Trail Blazers' win streak aided by friendly schedule, but that is about to change

Trail Blazers

Sometimes the NBA schedule sets a team up for a nice winning streak. You know, a timely run of games against teams with a sub-.500 record. And a string of those games can often make a team look better than it actually is.

The Trail Blazers have been on one of those schedule-based win streaks, a six-gamer, stopped Saturday night by a team that the standings says they should have beaten.

But now that same schedule turns on them. The next three games will give a much better picture of what this team is really all about.

First, though, the winning streak. Over a nine-game span, Portland’s opponents had compiled a .461 win percentage. Only one of those teams -- Philadelphia, which the Blazers defeated twice -- is a playoff team.

But, while those wins over the 76ers were significant because Philadelphia leads the Eastern Conference, it must be pointed out that the East is once again the vastly inferior conference.

In fact, going into last night’s debacle vs. Washington, the Trail Blazers would have been just a game behind Philly for the top spot, had they been situated in the Eastern Conference.

 

Those games vs. inferior teams also gave a misleading picture of Portland’s defense. The Blazers did defend better against the worst of the teams they played. But not all the teams.

Portland’s defensive rating through those games would have been 22nd in the league -- still nothing to boast about. In fact, throughout that span it was the offense that was responsible for the wins.

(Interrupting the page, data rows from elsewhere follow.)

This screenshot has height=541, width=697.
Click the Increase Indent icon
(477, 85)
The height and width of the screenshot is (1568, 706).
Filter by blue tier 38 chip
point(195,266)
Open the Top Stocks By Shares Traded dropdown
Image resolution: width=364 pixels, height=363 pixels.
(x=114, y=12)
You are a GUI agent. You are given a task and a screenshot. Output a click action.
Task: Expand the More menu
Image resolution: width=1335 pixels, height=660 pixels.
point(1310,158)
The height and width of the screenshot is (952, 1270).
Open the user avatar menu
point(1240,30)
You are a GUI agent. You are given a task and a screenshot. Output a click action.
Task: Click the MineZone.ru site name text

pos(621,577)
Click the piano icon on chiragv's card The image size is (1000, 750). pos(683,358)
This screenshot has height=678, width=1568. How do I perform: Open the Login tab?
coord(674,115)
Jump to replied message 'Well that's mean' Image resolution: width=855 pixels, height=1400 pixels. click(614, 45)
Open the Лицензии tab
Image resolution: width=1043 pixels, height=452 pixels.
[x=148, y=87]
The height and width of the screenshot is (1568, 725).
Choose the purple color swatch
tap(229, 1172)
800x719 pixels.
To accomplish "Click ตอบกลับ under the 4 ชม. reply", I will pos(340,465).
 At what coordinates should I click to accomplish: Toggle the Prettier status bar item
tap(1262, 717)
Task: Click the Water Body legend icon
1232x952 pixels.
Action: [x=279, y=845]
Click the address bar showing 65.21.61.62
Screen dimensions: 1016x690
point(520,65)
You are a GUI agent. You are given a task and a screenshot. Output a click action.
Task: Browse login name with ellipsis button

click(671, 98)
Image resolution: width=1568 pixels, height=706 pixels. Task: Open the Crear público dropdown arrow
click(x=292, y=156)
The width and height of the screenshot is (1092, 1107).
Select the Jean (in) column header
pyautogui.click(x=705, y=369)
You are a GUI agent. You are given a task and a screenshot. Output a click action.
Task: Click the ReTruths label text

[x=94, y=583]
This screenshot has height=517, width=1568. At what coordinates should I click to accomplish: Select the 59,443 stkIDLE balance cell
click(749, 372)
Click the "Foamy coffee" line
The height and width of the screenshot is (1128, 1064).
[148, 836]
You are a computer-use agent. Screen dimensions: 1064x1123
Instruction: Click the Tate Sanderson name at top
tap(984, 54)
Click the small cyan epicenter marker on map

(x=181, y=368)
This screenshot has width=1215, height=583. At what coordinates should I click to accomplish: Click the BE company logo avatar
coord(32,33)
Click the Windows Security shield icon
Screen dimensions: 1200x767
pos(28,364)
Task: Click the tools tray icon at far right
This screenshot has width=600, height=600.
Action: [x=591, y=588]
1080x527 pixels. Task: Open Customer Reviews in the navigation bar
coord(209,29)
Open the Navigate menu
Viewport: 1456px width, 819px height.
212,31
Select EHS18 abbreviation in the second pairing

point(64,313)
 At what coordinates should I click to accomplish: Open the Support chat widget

The Trail Blazers’ offensive rating of 124.7 was off the charts and not sustainable for any great length of time.

Terrific three-point shooting was coming from just about everyone in uniform, to the point of silliness.

It all came crashing down Saturday night when the team launched a franchise-record 55 three-point shots and made only 19. Meanwhile, the Wizards were picking apart Portland’s defense to the tune of 56 points in the paint.

The starting Washington front court of Garrison Mathews, Rui Hachimura and Mortiz Wagner, with a lot of help from Robin Lopez off the bench, held its own while the Blazers tried in vain to throttle the paint penetrations of Bradley Beal and Russell Westbrook.

But that game is gone now, a final chance to pick off a scheduling gift prior to a road trip that begins Monday night at Phoenix, which is battling Portland for the No, 4 spot in the West and has won eight of its last 10.

The Trail Blazers then have perhaps the league’s toughest second game of a back-to-back Tuesday at Denver, where the mile-high altitude usually makes it difficult for the visiting team.

After a couple of days off, the Trail Blazers will play the Lakers in Los Angeles, where they will catch a break, because Anthony Davis will be sitting out with a calf injury. Still, it’s the Lakers.

After that, the schedule provides another promise of a good run, with home games vs. Charlotte, Golden State and Sacramento to end the first half of the season.

It’s going to be an interesting, and revealing, stretch of games.